My point here is not to pick on Rubin. I think he and his show are great values. And, if his 2 minute short asked “What is a classical liberal?”, and encouraged people to watch his show to listen to people debating that question, that could be a good thing.

However, to promote an ism – whether it be libertarianism or classical liberalism – whose cited “great minds” are the philosophical and economic mish-mash that paved the way for every form of collectivism is to argue implicitly that there really is no justification for individualism or freedom. Put another way, it is to promote the joining of a political team, not to promote the achievement of individual freedom and a free society.

If individual freedom is to be achieved, it’s not enough to “tinker” with a mixed collection of facts and values that make it possible or impossible. You cannot achieve capitalism by promoting the Labour Theory of Value. You cannot achieve a free society by promoting utilitarianism or socialism. You cannot justify the pursuit of ones own happiness by promoting the altruism propounded by virtually every religion on earth. You cannot prove the value of individual freedom – or of anything else – by promoting a “wish”. You cannot defend your life in this natural world by telling those who want to expropriate, enslave, rape or murder you that the rights you propound are god-given, and that for those who reject this world as inherently evil and flawed, there very well may soon be an eternity of effortless bliss in a supernatural afterlife: contrary to what Rubin claims, religion does matter, if “classical liberalism” is to be a force or plan for individual freedom.
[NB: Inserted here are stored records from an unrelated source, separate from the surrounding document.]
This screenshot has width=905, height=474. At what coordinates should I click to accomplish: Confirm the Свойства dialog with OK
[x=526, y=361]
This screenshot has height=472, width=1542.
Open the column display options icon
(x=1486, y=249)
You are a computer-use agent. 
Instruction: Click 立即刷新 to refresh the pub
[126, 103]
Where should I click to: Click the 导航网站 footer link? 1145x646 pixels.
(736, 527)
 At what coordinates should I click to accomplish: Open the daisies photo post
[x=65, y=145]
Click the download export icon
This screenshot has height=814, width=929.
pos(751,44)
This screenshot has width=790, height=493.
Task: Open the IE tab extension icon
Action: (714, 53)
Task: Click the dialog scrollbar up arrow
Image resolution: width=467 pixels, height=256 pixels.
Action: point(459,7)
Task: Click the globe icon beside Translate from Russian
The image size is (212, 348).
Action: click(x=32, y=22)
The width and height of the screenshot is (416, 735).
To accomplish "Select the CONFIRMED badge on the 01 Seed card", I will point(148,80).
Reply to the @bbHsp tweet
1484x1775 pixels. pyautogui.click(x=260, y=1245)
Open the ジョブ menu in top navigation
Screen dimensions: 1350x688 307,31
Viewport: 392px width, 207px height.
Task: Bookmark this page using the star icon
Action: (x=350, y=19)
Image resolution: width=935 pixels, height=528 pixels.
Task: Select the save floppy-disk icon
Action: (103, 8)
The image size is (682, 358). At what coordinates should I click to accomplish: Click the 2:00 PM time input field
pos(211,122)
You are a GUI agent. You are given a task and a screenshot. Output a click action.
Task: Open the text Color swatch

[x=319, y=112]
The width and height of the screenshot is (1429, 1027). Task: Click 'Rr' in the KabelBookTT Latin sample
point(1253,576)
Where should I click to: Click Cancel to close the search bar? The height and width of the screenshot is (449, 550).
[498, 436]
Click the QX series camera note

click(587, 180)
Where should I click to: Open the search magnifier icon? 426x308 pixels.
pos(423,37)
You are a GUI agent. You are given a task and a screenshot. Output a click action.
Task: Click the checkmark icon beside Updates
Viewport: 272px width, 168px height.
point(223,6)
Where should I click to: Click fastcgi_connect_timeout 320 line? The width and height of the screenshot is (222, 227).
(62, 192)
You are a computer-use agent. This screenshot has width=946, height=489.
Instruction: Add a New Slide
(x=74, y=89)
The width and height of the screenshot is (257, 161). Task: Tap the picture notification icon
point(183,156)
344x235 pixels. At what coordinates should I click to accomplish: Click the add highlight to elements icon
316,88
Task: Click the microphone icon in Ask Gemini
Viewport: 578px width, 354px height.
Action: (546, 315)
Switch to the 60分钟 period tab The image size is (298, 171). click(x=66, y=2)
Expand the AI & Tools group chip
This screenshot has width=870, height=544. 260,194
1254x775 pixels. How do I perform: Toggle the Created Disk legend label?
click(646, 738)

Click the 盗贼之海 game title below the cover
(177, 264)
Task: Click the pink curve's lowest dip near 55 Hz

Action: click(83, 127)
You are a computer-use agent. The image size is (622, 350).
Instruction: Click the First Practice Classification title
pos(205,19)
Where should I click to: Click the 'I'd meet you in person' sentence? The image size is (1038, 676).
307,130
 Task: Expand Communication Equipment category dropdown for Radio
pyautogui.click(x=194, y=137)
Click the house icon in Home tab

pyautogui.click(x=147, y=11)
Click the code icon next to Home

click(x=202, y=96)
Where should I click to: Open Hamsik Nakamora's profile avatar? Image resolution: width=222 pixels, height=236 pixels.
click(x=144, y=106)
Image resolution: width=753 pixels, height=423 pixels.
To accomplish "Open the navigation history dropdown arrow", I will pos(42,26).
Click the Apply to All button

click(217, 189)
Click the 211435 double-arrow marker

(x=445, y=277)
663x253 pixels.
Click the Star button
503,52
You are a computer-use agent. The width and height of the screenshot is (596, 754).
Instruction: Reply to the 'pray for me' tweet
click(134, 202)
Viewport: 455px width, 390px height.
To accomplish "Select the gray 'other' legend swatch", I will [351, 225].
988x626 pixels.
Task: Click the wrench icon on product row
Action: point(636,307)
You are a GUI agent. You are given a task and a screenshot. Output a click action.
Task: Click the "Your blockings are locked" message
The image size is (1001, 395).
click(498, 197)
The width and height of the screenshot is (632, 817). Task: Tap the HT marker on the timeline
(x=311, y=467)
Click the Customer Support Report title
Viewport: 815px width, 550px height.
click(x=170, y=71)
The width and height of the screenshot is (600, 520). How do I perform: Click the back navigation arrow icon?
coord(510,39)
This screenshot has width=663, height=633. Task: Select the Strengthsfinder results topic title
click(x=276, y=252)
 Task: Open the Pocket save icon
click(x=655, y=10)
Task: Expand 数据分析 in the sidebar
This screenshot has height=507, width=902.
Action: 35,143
I am not here complaining that Rubin has misrepresented classical liberalism, or done a bad job of promoting it. In fact, the term “classical liberal” is given so many definitions and associations that it is arguable he has done an excellent job of exposing it for what it is (and isn’t). Rather, I am saying that the only thing worse than a good argument against individual freedom is a bad argument in favour of individual freedom.

My advice to Dave, if he’s reading this, is to challenge his audience to take the philosophical underpinnings of individual freedom and a free society – the metaphysics, epistemology, and ethics that give the case for individual freedom its power – seriously. Never suggest or imply that those underpinnings don’t matter: they are indispensable, and cannot be replaced with a “wish” for freedom. If you are attempting to fight for freedom, drop the inclusion schtick. Be prepared to tell people that their deeply held beliefs and heroes might actually be the sorts of things that hand the victory to the enemies of freedom. Be not only willing to dialogue about ideas, but prepared to condemn them, and to identify those who continue to defend those bad ideas as people who are actually bolstering the case for a collectivist and tyrannical world.